PROBLEM STATEMENT:
Look below and pull out each line with the word "Click".

DATA FOR THIS EXERCISE:

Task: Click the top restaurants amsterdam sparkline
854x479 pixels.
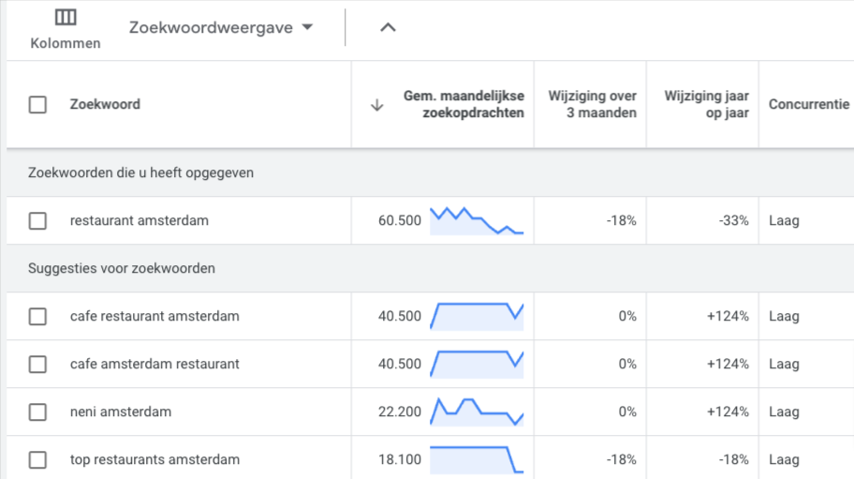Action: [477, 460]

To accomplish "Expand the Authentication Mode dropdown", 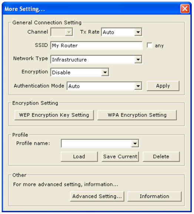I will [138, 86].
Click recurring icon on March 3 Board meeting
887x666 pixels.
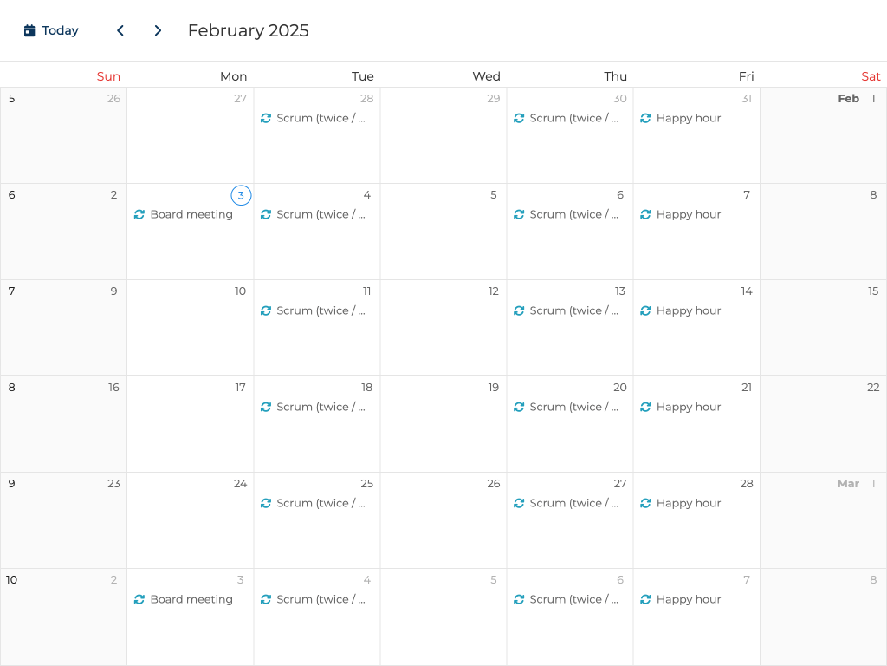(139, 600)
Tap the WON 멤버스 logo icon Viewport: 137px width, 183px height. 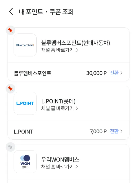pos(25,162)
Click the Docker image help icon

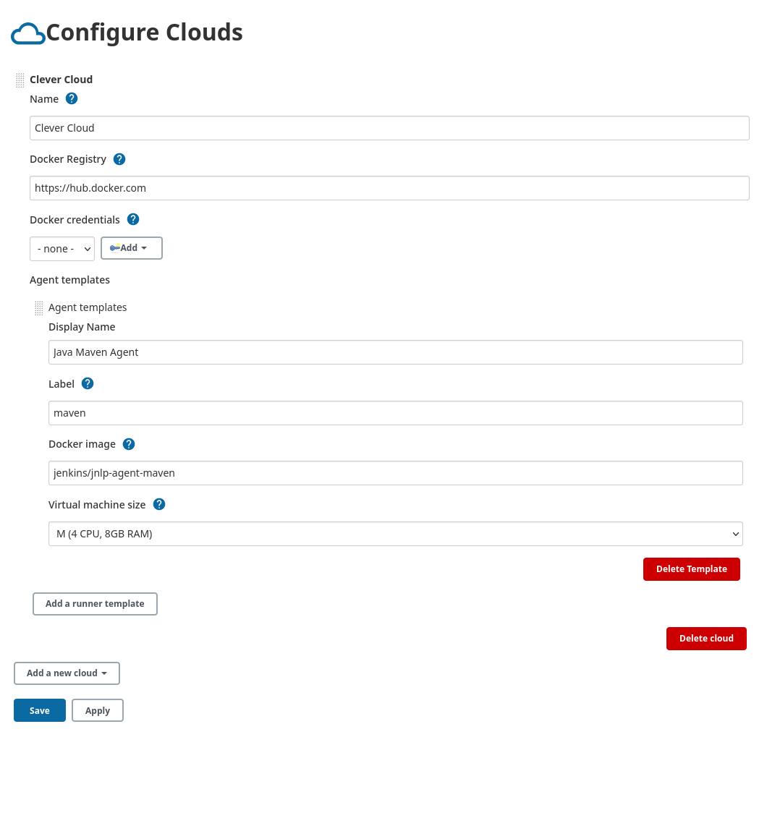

SOLUTION FOR THIS EXERCISE:
Task: Click the top restaurants amsterdam sparkline
Click recurring icon on March 3 Board meeting
Click the Docker image help icon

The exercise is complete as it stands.